Dan Bricklin's Web Site: www.bricklin.com
Trademarks and Domain Names
Saying we'll just use normal trademark practices to solve the problems won't work. Here's why.
This essay originally appeared November 1, 1999, in my log.

I've been following some of the discussion about trademarks and domain names. To kill off "squatters", trademarks holders want to pull domain names away from people (often without much warning) and suddenly URLs will point to new places you don't expect. There is much emotion here. Stories of children with their domains named for their hobbies snatched by unfeeling lawyers. Pirates extorting large sums from technologically delayed companies. Etc.

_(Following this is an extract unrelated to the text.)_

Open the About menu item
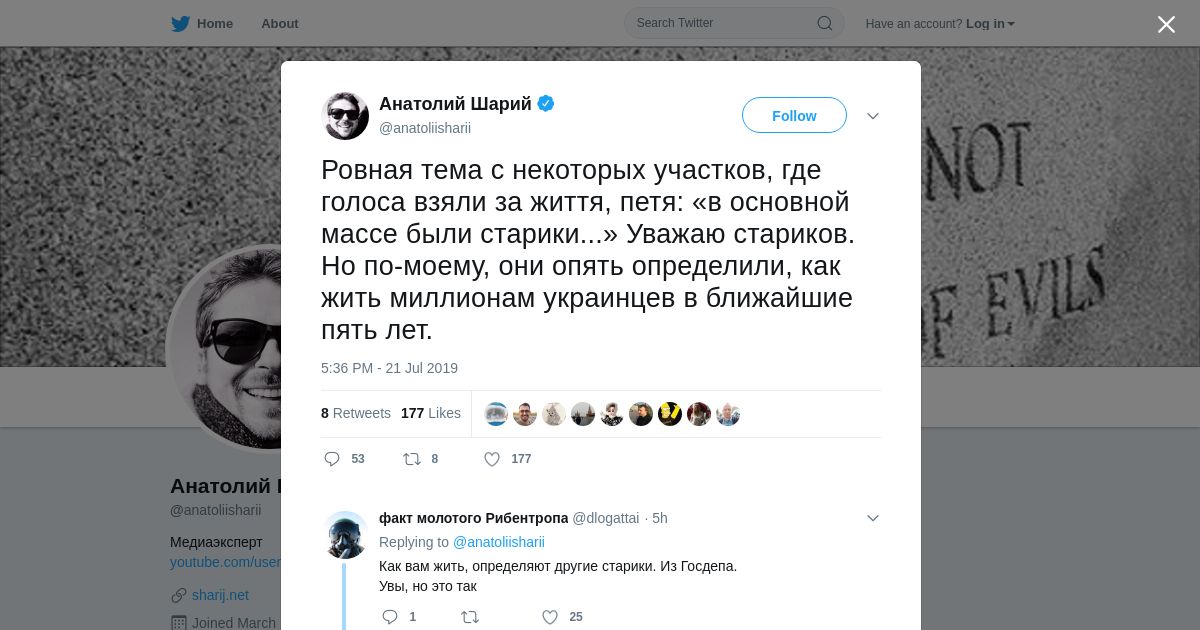Screen dimensions: 1200x630 [280, 23]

Bob Frankston, my old partner from the VisiCalc days as well as close friend and neighbor, has been working on an essay about "Safe Haven" names that give the benefit of today's domain names (i.e., not being tied to any specific IP address so you can change servers, and permanent so links won't break over time no matter what happens to legal names) without being tied to politically hot things like trademarks. Bob says:

"Making handle assignment political threatens the basic 'glue' of the Internet."

This got me thinking about trademarks and domain names, so I wrote this:

Trademarks (marks of tradesmen) were used for many, many years to identify the source of items and to distinguish one tradesperson's crafts from another (like Revere's name or symbol on a pewter piece). The idea of trademarks was to avoid confusion on the part of the purchaser, and much of trademark law as I understand it rests on determining confusion between marks. Today the definition of a trademark says that it "...identifies and distinguishes the source of the goods and services of one party from those of others" (Basic Facts About Trademarks, US Patent and Trademark Office). The marks were originally symbols like boars, hog's heads, red labels, black labels, lions, etc., and eventually words and names.

To avoid confusion, trademarks had to be unique and not confusing within their sphere, like the naming of drugs. Therefore, Cadillac cars were only made by General Motors, but there was no confusion with Cadillac dog food. Madonna the singer, Madonna the hospital, Madonna the religious icon -- no confusion. Smith the college, the person, the company. Bricklin the car, Bricklin the software, Bricklin the person. Each namespace (cars, dog food, singers, hospitals, people, etc.) had its own way to keep the names unique within its space. When you file for a trademark you must specify a Class of goods or services. (E.g., Class 7 is Machinery, Class 8 is Hand Tools.) You can't register a mark on "everything that ever exists".

The problem with moving trademarks without thinking to the Internet is easy to see: convergence. We converge all namespaces that logically separate in the traditional world into one namespace in the domain name world. People used to policing their little space (cars, dog food, hand tools, whatever) now are all mixed up into one space. Entities not used to fighting for space (people, non-profits, informal organizations) are mixed in, too. Saying we'll just use normal trademark practices to solve the problems won't work. The checks and balances we had to keep each of the namespaces filled with unique names doesn't work when you throw in many existing namespaces with overlapping names and no established universal way of ensuring uniqueness or reassigning names. You can only ensure uniqueness when you start from scratch and keep it unique. We must leave separate namespaces with their own ways of avoiding name confusion. (Bob Frankston addresses these last two items through a new unique "handle" namespace and directories.) Adding to the problem is that the Trademark law concept of being "confusingly similar" is too subjective to use in the fast paced world of the Internet.